Fat is an essential nutrient the human body requires for energy, vitamin absorption, growth, development and maintenance of healthy skin and hair. However, fat consumed in excess can lead to health problems like high cholesterol, obesity and heart disease, especially when consumed with refined carbohydrates. Recommendations for dietary fat vary, depending on which type of fat you're consuming and by age.
Types
Unsaturated fats included poly- and monounsaturated fats, and are considered the "good" fats because they can help lower cholesterol levels when used in place of saturated fat, according to the U.S. Department of Health and Human Services. Saturated and trans fats are considered "bad" fats because they have been linked with elevated blood cholesterol levels, especially LDL or bad cholesterol, and an increased risk for heart disease. The type of fat in a food is listed on the ingredient label.
Calories per Gram
Fat is a nutrient that provides nine calories per gram. Carbohydrates and protein both provide four calories per gram. When calculating the grams of fat allowed in your diet, divide the total number of fat calories allowed in your diet by nine.
Children
Children require more dietary fat than adults, since they are growing and developing.
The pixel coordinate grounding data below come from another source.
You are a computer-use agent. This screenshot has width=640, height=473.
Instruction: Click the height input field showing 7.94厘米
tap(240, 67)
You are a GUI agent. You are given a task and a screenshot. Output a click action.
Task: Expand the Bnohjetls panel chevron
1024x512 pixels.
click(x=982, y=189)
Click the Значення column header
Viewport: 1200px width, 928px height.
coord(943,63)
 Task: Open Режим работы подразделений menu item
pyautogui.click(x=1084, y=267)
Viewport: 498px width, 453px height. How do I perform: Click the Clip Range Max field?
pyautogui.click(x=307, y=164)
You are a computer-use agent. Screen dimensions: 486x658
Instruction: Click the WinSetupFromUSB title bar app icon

According to the "Dietary Guidelines for Americans 2010," fat recommendations for children ages 1 to 3 are 30 to 40 percent of total daily calories. Children ages 4 to 18 require a diet consisting of 25 to 35 percent of calories from fat. Recommendations for children of all ages are to limit saturated fat to less than 10 percent of total daily calories and trans fat to as little as possible.
Adults
The dietary guidelines for adults encourage diets consisting of 20 to 35 percent of total daily calories from fat, with less than 10 percent of calories from saturated fat and as little as possible from trans fats. For example, when following a 2,000-calorie diet, total fat intake would range between 44 and 78 grams per day and saturated fat intake should be below 22 grams per day.
Special Diets
The U.S. Department of Health and Human Services provides eating plans to help people with certain health conditions. The Dietary Approaches to Stop Hypertension, or DASH, eating plan has been shown to help lower blood pressure and the Therapeutic Lifestyle Changes, or TLC, diet can help lower blood cholesterol levels. The DASH eating plan uses diets consisting of 27 percent of total calories from fat and 6 percent of calories from saturated fat. The TLC diet encourages 25 to 35 percent of total calories from fat and less than 7 percent of daily calories from saturated fat.